For the past few years here at Saint Paul’s, we have read the Decalogue (the 10 Commandments) as the opening rite of our Sunday liturgy in Lent. With all apologies for how Episcopalian and pretentious that last sentence was, I have loved the pattern of weekly recitation of God’s Big 10.

There are all sorts of ways to break apart the ten commandments, which every congregation will hear read from Exodus this Sunday.  Most popular, if I had to guess, is to point to the first four as “Love God” and the final six as “Love Neighbor.”

My question this week, which I think I’m addressing in my sermon for Sunday is this, how did 10 Commandments, obviously concerned with love of God and love of neighbor turn into 613 laws that seem to be more concerned with who’s in and who’s out than anything else.  The obvious connection there is how did “Love God. Love neighbor” turn into the crazy mess that is Christianity today?

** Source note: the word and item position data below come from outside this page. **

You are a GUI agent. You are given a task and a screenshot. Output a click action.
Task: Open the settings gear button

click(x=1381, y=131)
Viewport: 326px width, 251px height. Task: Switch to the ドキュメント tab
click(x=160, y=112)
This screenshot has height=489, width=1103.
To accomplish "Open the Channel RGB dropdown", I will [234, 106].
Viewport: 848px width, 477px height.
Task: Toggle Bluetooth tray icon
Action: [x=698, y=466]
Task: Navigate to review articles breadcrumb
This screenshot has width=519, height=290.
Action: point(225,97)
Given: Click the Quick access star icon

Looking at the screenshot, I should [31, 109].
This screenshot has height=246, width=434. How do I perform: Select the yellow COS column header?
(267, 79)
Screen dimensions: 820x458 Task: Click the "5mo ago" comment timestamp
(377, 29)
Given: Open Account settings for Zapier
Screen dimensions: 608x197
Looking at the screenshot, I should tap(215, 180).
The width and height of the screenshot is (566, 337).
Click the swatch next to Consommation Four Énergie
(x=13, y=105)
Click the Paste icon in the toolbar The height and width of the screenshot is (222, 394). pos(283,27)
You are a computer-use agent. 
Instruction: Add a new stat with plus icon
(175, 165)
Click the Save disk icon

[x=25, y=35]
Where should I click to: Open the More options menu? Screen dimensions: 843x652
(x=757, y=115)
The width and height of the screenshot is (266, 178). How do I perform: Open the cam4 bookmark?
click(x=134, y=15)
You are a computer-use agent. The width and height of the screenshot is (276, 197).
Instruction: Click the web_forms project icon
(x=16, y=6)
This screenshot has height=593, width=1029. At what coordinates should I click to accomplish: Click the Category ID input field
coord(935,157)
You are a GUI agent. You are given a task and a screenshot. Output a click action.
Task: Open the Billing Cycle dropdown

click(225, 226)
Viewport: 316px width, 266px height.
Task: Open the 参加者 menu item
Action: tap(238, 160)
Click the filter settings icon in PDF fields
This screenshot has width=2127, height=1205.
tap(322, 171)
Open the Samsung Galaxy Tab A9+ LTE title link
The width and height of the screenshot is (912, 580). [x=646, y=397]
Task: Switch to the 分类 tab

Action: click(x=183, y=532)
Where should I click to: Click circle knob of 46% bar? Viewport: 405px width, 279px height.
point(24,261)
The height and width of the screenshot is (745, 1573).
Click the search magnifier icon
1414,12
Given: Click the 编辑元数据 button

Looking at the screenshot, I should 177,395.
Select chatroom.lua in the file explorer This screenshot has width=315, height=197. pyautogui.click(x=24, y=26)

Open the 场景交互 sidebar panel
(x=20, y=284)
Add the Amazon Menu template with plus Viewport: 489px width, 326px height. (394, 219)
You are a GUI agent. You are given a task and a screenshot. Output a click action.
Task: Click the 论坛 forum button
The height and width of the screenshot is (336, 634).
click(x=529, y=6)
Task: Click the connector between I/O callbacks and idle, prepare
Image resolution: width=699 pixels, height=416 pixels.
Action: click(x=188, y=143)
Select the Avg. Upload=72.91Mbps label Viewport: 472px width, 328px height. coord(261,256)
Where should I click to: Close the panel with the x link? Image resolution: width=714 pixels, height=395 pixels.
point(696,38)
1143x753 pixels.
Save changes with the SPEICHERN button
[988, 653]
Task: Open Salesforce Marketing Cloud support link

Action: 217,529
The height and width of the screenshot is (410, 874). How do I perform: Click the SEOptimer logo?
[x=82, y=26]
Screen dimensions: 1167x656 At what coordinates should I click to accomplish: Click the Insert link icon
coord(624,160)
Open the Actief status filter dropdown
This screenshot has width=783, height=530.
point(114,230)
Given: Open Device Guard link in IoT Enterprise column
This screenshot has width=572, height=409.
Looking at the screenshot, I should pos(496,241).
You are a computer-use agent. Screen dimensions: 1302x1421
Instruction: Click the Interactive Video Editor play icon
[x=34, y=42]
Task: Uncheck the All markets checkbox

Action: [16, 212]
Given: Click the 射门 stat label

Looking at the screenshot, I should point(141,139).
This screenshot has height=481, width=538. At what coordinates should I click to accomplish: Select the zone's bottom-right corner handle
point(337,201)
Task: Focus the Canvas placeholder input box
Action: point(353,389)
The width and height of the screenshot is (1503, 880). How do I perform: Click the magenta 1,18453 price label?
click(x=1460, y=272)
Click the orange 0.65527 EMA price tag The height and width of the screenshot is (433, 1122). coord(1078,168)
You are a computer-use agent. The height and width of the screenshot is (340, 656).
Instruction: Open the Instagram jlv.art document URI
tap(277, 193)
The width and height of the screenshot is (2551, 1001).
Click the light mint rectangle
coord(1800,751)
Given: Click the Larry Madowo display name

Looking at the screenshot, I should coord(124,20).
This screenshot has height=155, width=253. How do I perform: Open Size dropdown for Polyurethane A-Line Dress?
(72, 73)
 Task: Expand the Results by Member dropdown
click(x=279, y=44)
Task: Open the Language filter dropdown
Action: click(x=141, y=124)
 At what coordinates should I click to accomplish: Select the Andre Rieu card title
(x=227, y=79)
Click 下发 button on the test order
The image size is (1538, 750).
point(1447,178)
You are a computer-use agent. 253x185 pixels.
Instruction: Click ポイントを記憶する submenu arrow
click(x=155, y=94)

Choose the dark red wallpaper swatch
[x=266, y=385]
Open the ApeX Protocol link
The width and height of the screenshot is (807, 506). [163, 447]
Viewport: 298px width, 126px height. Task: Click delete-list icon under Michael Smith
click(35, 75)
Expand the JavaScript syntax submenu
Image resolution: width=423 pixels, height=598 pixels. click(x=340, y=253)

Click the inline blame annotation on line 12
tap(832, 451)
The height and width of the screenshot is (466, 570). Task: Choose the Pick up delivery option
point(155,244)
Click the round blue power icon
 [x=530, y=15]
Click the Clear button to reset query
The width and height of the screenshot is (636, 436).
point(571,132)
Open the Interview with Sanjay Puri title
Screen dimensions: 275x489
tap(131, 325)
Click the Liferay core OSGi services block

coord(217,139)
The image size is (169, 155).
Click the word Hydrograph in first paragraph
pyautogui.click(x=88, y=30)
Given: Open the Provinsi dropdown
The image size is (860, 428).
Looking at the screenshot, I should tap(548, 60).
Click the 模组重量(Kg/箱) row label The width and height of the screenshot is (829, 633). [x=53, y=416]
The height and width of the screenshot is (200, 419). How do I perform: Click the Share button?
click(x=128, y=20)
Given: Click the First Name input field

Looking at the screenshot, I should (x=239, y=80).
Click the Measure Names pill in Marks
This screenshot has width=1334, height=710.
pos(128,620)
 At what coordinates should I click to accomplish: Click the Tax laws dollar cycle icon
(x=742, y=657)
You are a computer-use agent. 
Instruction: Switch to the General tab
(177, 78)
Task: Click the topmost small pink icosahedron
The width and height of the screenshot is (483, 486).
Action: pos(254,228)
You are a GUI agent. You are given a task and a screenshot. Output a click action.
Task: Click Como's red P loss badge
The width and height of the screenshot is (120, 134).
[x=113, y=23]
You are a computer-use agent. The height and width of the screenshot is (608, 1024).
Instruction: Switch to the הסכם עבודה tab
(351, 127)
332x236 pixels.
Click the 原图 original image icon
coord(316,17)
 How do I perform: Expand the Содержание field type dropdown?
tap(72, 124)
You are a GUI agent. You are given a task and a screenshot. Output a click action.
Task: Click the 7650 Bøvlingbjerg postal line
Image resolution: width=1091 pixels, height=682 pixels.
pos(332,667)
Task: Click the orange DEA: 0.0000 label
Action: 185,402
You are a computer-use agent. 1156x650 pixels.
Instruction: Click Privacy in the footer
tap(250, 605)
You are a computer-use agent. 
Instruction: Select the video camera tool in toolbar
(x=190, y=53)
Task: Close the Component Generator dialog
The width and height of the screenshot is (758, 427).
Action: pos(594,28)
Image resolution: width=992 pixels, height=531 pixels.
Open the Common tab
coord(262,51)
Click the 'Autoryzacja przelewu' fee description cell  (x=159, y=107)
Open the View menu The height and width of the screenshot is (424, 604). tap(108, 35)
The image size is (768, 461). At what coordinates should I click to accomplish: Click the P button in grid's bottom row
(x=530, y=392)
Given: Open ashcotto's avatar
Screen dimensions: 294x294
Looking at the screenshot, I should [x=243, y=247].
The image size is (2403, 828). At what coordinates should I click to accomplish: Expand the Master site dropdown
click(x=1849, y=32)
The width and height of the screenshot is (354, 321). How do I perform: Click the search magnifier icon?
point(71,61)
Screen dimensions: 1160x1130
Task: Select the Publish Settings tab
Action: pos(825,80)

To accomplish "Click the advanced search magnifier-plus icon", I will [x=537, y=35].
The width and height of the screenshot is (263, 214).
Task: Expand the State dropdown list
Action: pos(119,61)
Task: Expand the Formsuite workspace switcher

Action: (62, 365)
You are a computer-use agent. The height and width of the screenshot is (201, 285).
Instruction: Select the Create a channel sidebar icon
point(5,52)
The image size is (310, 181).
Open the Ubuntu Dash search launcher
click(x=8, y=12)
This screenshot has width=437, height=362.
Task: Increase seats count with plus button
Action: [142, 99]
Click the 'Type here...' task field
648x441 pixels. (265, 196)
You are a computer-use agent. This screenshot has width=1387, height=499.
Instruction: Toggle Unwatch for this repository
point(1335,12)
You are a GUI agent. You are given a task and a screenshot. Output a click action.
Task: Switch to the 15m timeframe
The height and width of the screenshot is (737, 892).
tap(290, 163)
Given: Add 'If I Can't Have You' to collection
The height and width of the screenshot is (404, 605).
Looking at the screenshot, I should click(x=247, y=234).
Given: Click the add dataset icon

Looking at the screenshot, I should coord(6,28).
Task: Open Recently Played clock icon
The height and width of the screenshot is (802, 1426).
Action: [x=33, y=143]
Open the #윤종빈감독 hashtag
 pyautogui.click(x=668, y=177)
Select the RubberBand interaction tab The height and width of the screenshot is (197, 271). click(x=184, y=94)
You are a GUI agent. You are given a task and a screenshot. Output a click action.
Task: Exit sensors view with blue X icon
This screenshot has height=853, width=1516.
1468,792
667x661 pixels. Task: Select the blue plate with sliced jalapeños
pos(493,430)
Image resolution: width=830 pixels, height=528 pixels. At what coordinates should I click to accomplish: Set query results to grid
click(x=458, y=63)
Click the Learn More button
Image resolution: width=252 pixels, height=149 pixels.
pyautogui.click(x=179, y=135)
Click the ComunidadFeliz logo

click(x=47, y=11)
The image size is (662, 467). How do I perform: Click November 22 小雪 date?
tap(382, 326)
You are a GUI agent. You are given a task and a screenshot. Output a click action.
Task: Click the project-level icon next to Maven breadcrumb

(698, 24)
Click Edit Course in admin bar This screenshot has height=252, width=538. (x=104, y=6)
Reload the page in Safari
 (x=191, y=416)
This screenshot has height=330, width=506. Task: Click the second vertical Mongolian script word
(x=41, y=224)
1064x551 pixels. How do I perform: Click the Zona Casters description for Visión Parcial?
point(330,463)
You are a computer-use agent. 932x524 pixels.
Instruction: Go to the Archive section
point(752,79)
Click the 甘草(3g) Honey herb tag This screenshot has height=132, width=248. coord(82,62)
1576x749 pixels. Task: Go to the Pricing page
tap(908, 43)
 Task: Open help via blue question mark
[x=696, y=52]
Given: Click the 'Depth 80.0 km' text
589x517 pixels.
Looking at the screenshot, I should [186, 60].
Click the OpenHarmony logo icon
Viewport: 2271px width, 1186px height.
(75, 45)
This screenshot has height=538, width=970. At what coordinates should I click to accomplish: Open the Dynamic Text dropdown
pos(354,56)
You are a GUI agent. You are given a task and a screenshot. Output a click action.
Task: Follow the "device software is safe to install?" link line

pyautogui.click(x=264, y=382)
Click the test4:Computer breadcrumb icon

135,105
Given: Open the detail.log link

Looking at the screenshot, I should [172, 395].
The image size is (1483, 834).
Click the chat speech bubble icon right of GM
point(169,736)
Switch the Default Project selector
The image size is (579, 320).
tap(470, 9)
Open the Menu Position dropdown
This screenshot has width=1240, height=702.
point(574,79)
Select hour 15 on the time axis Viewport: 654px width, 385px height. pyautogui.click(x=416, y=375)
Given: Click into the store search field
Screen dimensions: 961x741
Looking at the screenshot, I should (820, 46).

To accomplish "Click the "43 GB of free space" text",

Rules are always necessary, but how do we keep them under control?

4 thoughts on “rules

  1. Could it be that although rules are necessary we often forget that they’re not
    the “Good News”. They’re not the message. However, the 10 Commandments
    were “written with the finger of God”. And the Hebrews were quite delighted with them it seems. They’re said to be the “highest moral code” of that time.
    Christianity is more difficult to practice. I’m sure some of my neighbors probably
    wish I would move.
    I find it somewhat sad that with all the beautiful service music in the Hymnal 1982 (index to appendix, et al); that there’s only one “Responses to the Decalogue” (I think, that’s correct-I may be wrong about that) and the one
    “Responses to the Decalogue” in the Hymnal 1982 is not my favorite- But then, the music is not the message either. Is there some sort of Hymnal Society like there are Prayer Book Societies? Don’t know answer to that one either. However, somehow, for some sort of reason, I manage to get things out of their proper perspective. But
    without rules, there are often quite a few hurt feelings. Some of those laws really bored me until I noticed that one doesn’t need a “low fat” guide since
    many of the meats forbidden are quite high in cholesterol. Were the 613 laws only for getting through the desert while the 10 Commandments were for the rest of their lives?

    • The lack of good service music goes well beyond the Decalogue, in my opinion, but perhaps the fact that there is only one setting for it reflects a modern discomfort with the whole Law thing.